Nancy felt the color rise in her face. “Of course.”

Oscar nodded, then added, “We have matters to discuss.”

Nancy swallowed, not trusting herself to speak, the warmth of the room wrapping around her like a secret.

CHAPTER 16

“How did you know the twins’ mother before all of this?”

The question landed with an odd delicacy, suspended above the roast and the hissing candle as if Oscar had taken pains to set it there just so. Nancy regarded her knife, which was doing an admirable job of rendering the cutlet into insignificance.

“I suspected you would ask eventually,” she replied, not quite looking at him. “Though I half hoped you’d develop the knack for mind reading and spare us the conversation.”

“I do not claim any expertise in mind reading,” Oscar said. “Only in facts.” He sipped his wine, face carefully impassive. “I have seen the way Clara and Henry look at you. It is not the affection of strangers. Nor does it strike me as the regard for a distant cousin. I would like to know more about your relationship with them.”

“Must I?” Nancy picked at her bread, watching the crumbs collect in the gutter of the plate. She was stalling, and he knew it.

“You must,” Oscar said, with the smallest smile. “Otherwise, I will assume you are a spy.”

That broke the ice. “A spy? For whom?”

“Your mother. The House of Neads. The Peerage. I am flexible,” Oscar replied, gesturing vaguely. “But the truth would be preferable.”

Nancy glanced up. His gaze was direct but not challenging. She forced her shoulders back, straightened in the chair, and faced him properly. “Very well. The truth, then. Teresa was a maid in our house.”

Oscar’s brow shot up, but he said nothing.

“She was not an ordinary servant, though.” Nancy found her voice, a little shaky at first. “Teresa was brilliant. Not just clever, but… luminous. She had opinions about everything, often stronger than my own. When I was fourteen and she nineteen, we got into a quarrel about Aristotle’s ethics. I lost, which I have never forgiven her for.”

Oscar’s lips twitched. “You admit defeat?”

“I admit nothing,” Nancy said, but her smile was genuine. “But from that day, she became my closest friend. We did everythingtogether. I taught her Latin and French. She taught me how to sneak tarts from the kitchen without getting caught. She covered for me when I broke a window with a cricket bat, and I—” She stopped, catching herself before she could say too much.

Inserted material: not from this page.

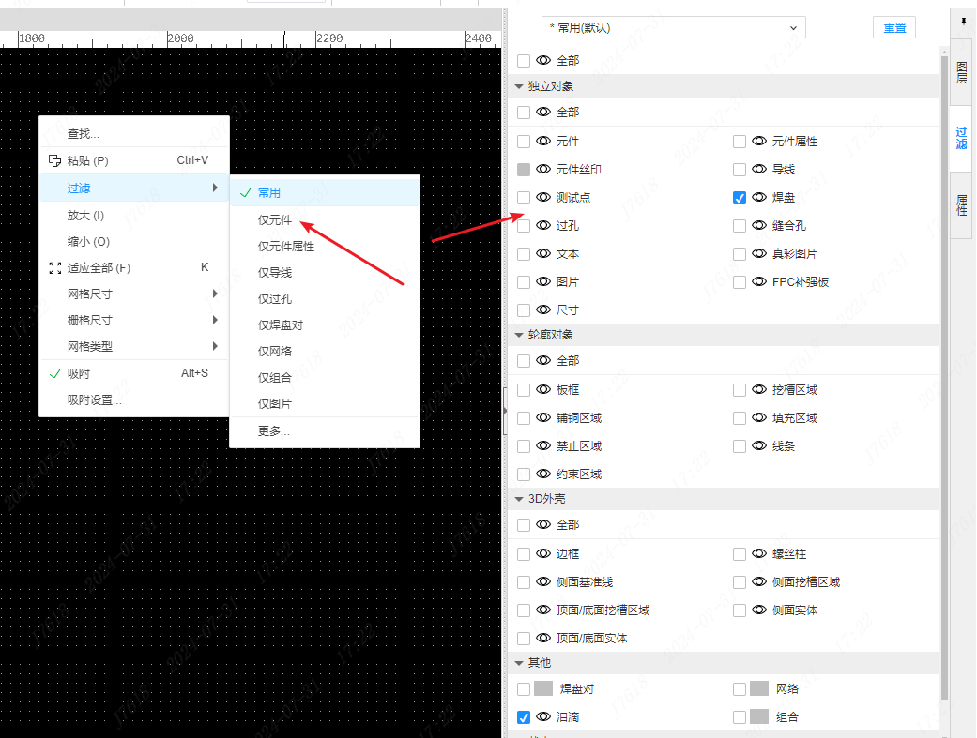Uncheck the 焊盘 checkbox
The height and width of the screenshot is (738, 977).
pos(740,197)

Oscar leaned forward. “You?”

“I covered for her, too. Often. Especially when she began receiving secret correspondence from your brother.”

Oscar’s smile was gone. He was very still, a chess piece that had not yet decided whether to move or topple.

“Peter wrote to her?”

“Oh, constantly. Sometimes two letters a day. Most of them smuggled through the post at risk of getting us all sacked.” Nancy found herself almost laughing at the memory. “There were so many codes and misdirections you’d have thought we were plotting a coup d’état. Teresa would read his letters in the linen closet, and she would tell me—sometimes—what he said. Sometimes not.” Nancy folded her napkin into a narrow ribbon. “When they began meeting in secret, she enlisted me as lookout.”

Oscar blinked. “You were their accomplice.”